Bateria PESADA! Manhas para dar peso e punch!

Você já deve ter ouvido, “no áudio não existe certo e errado”. Isso significa que existem diferentes abordagens para uma mesma situação.

Costumo dizer que o importante é ter uma hipótese, um plano, de forma que se trabalhe conscientemente, o resto é experimentação.

Em mixagem, é comum uma abordagens de limpeza , que foca em retirar excessos e encaixar melhor os elementos. Nem sempre esse é o melhor caminho.

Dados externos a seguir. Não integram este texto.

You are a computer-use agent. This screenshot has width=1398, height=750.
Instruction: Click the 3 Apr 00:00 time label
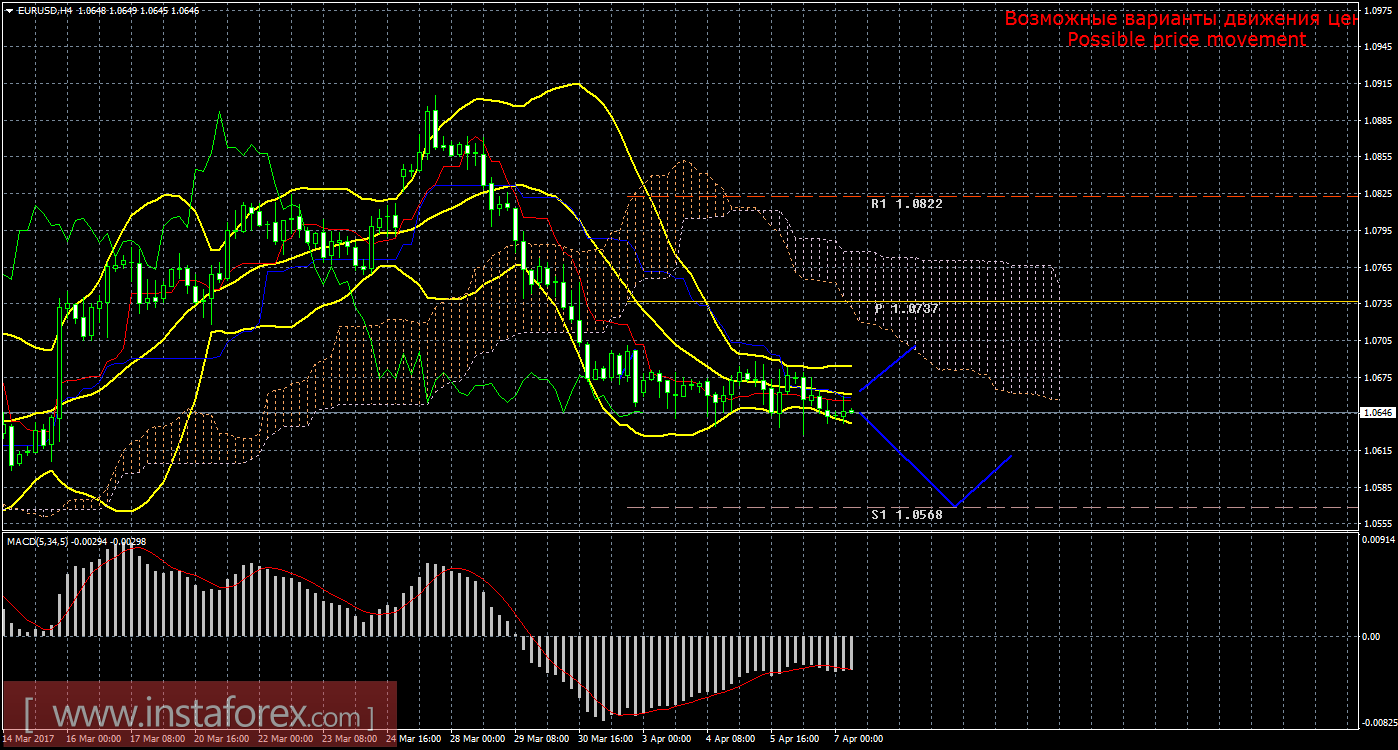point(668,739)
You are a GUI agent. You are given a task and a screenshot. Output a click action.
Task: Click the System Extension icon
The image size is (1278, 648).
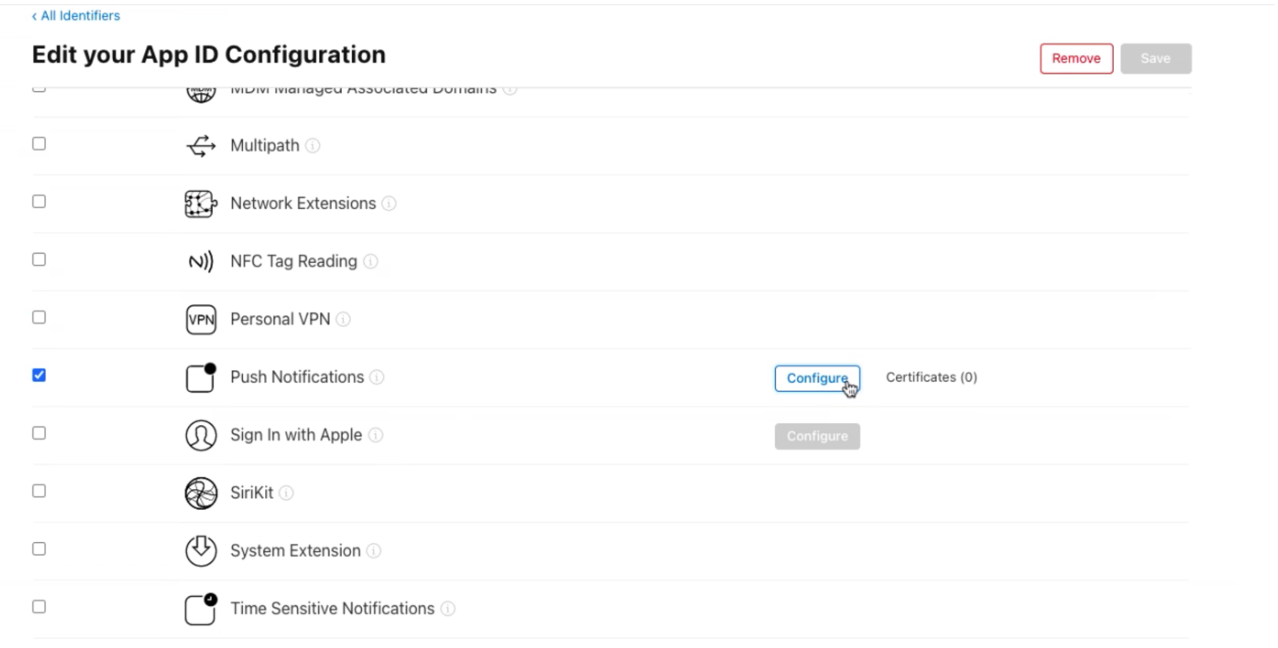[200, 550]
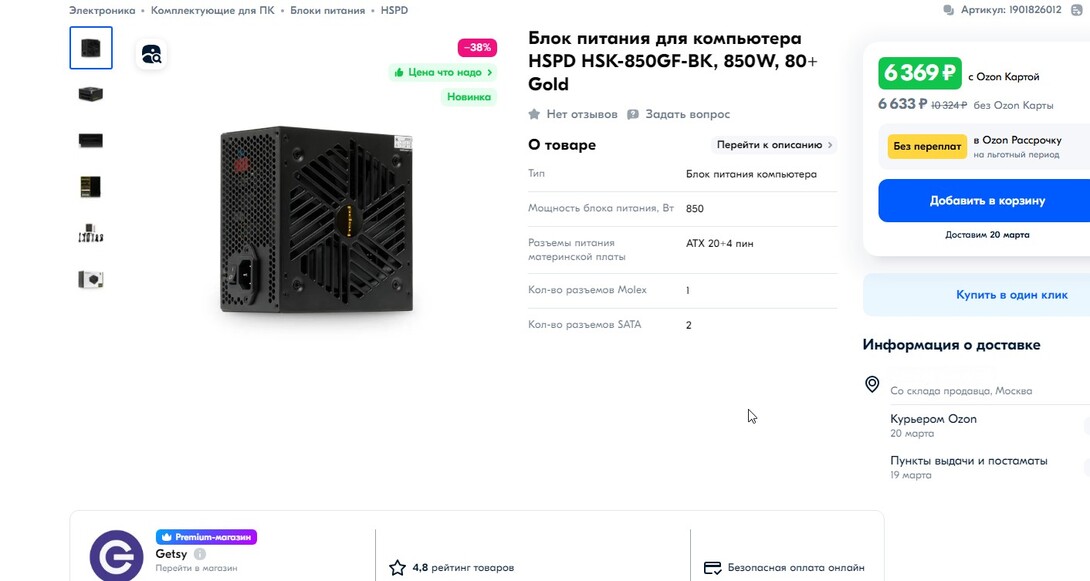Open the Без переплат installment option
This screenshot has width=1090, height=581.
[927, 146]
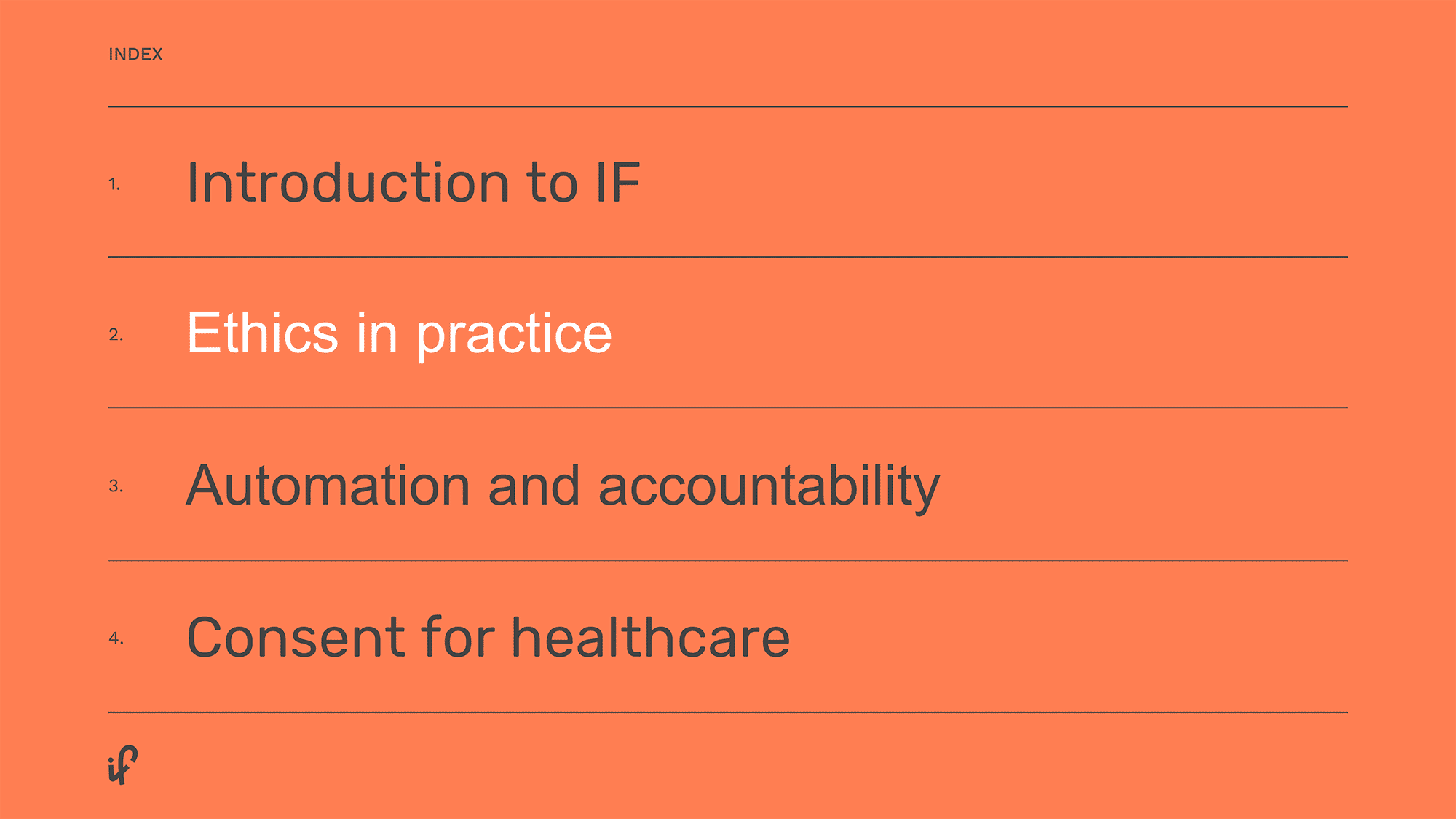Select the INDEX header label
The width and height of the screenshot is (1456, 819).
pyautogui.click(x=135, y=55)
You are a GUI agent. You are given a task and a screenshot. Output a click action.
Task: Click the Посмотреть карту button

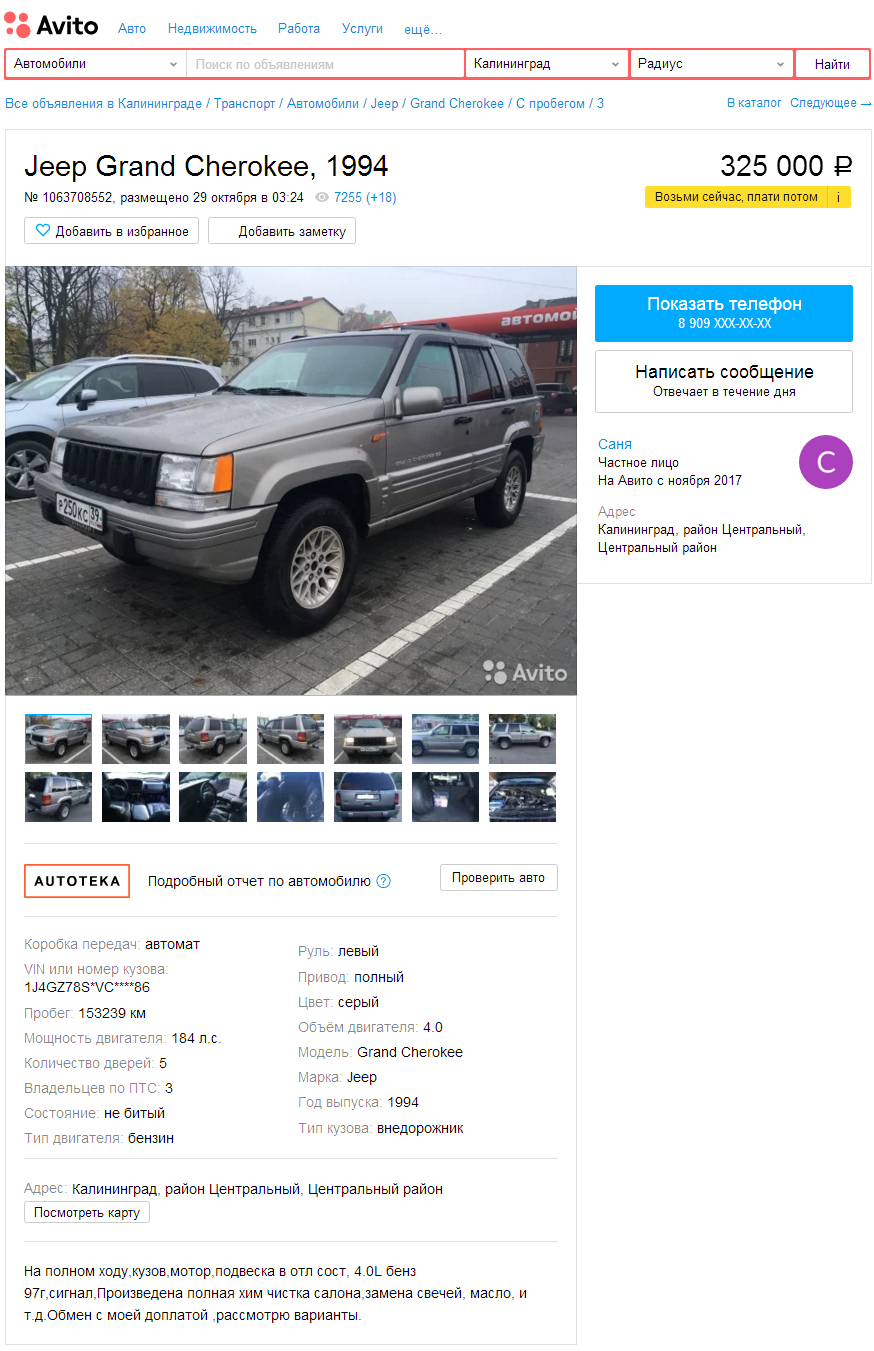[x=87, y=1212]
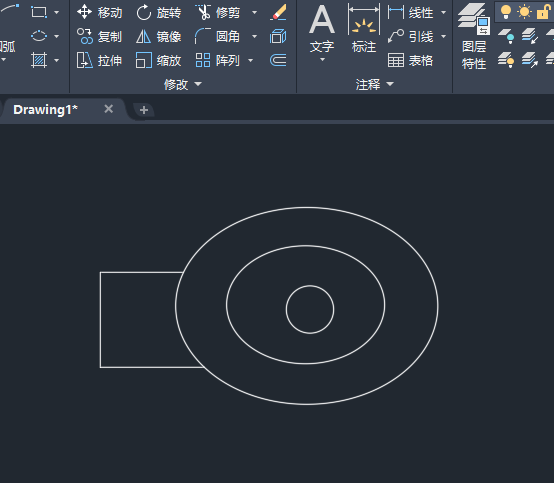Open a new drawing tab with plus
This screenshot has width=554, height=483.
point(144,110)
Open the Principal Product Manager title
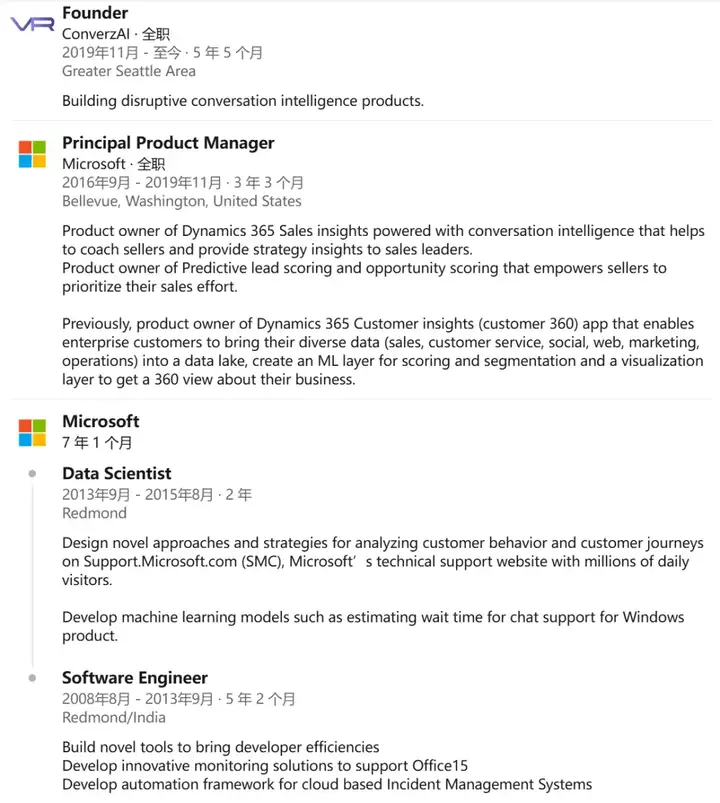This screenshot has width=720, height=803. [168, 143]
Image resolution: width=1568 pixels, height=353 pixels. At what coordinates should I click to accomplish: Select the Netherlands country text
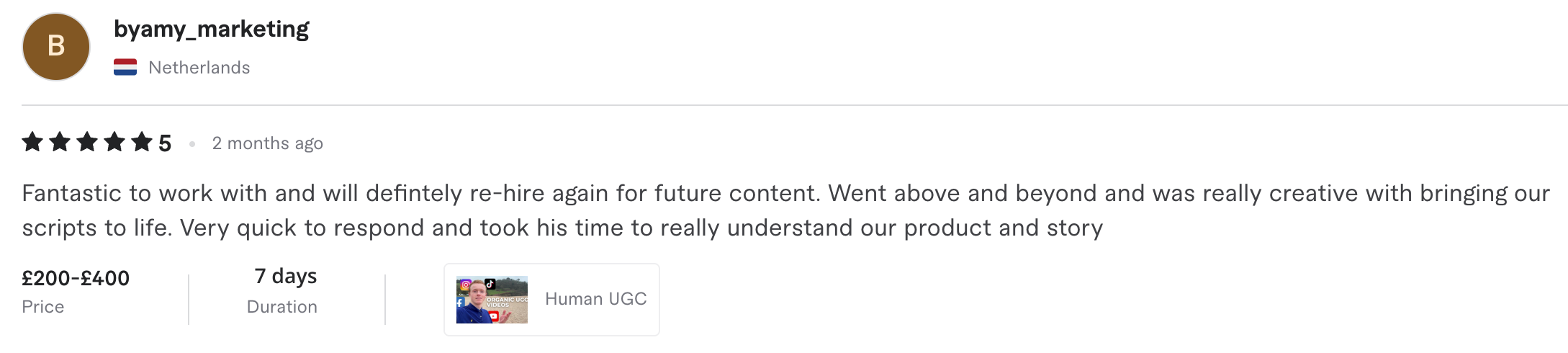(x=199, y=68)
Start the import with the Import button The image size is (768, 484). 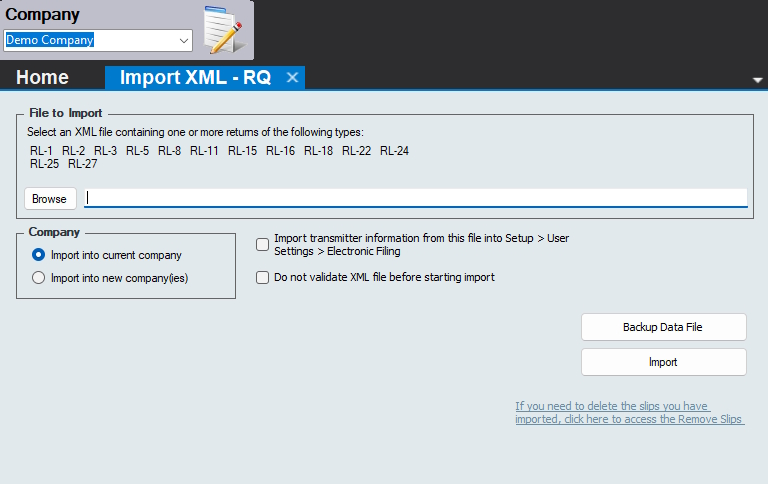click(x=663, y=362)
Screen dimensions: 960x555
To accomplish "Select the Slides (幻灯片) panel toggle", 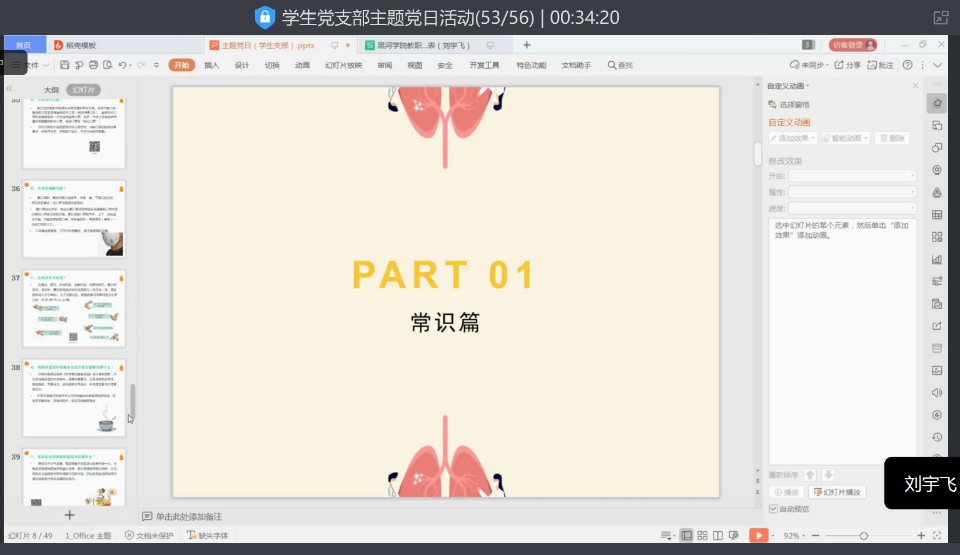I will [x=85, y=89].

Por exemplo, se você está trabalhando com rock e quer uma batera mais pesada e presente, o caminho inverso pode ser mais eficiente.

Então aí vão dicas para você enxergar o tratamento de bateria de outra ótica. Você pode conferir exemplos práticos no vídeo a seguir:

 

1 – Alinhe as fases! Uma dica que pode ser muito banal, mas extremamente útil. É um detalhe que muitos já ouviram falar, mas desconhecem, principalmente os produtores acostumados a trabalhar apenas com VSTi de bateria (em que esse problema já vem corrigido de fábrica).

Confira as fases da caixa e esteira, caixa e over, bumbo e over, alinhe over e room em relação a caixa. Quanto mais transientes estiverem coincidindo, mais você aproveita o peso e punch original da peça.

2 – Limite o geral da bateria. Coloque todas as tracks dentro de um grupo/pasta. Adicione um Limiter e comprima os excessos dos picos. Reajuste o volume da bateria na mix. Isso vai trazer à tona harmônicos mais baixos, encorpar a batera e deixá-la mais pesada.

3 – Dê mais massa sonora! Essa é uma regra geral, baterias comportadas, com peças com pouca ressonância, terão mais dificuldade de pintar. Isso pode ficar lindo em estilo de bases mais limpas, mas no rock pesado, carregar um pouco o peso das peças vai ajudar. Na caixa, por exemplo, dê um ganho (pós compressor) de 100 a 240 Hz para reforçar o punch do tratamento.

Além disso, não tenha medo de adicionar brilho a suas peças para ela ganharem presença e cortar ainda mais a mix. Peças bem brilhantes é uma sonoridade muito utilizada nos estilos mais modernos de rock.

4 – Seguindo a lógica acima, não limpe tanto os médios graves do bumbo. Além disso, você também pode adicionar médios mais altos para dar um kick (estalado) mais cortante, com mais força e agressividade, ao invés de dar apenas o famoso brilho nos agudos.

Obs: alguns estilos pedem bumbos mais limpos e polidos, isso pode não funcionar com essa dica de deixar um pouco mais de médios graves. Teste. Se a música não tiver muitos bumbos próximos (como músicas velozes de bumbo duplo), experimente um boost leve nos graves e sub.

5 – Ainda no mesmo raciocínio, utilize Hi Pass menos drásticos. Por exemplo, é comum Over ou Room serem bastante cortados em abordagens mais limpas, mas aqui, experimente retirar apenas os subgraves, deixando o resto das frequências de peso, para completar e reforçar o som das peças.

Além disso, você pode comprimir um pouco esses canais para que o punch não fique por conta exclusiva dos compressores das peças individuais.

6 – Reverbs podem ter corpo e somar no peso, além de espalhar as tracks no stereo, fazendo-as ocupar mais espaço, ganhar mais presença, na mix.

7 – Não é pecado usar samples. As produções modernas de rock e metal perderam essa “vergonha” dos Samplers. O som de batera atual tende a ser mais processado e esculpido de forma que muitos produtores optam por replace ou soma com samples em suas baterias, mesmo quando tiveram uma boa captação.

Samples bem trabalhados podem polpar seu tempo e te entregar mais facilmente o resultado que você espera.